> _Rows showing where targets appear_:
#####
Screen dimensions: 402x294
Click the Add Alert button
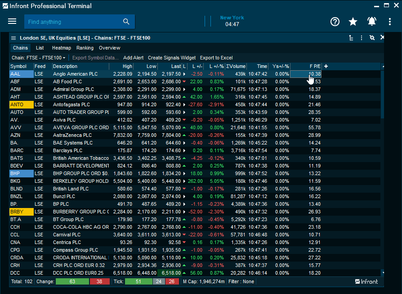133,58
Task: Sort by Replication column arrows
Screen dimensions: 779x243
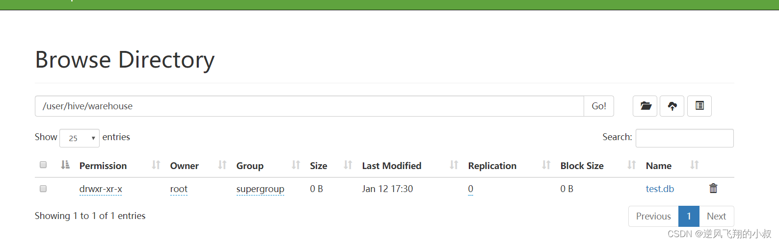Action: point(546,165)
#####
> _WHAT TO DO_: Find every line in the records above that contains the word "dimensions" and copy each of those lines.

> _RESPONSE TO THIS TASK_:
Screen dimensions: 402x294
Screen dimensions: 779x243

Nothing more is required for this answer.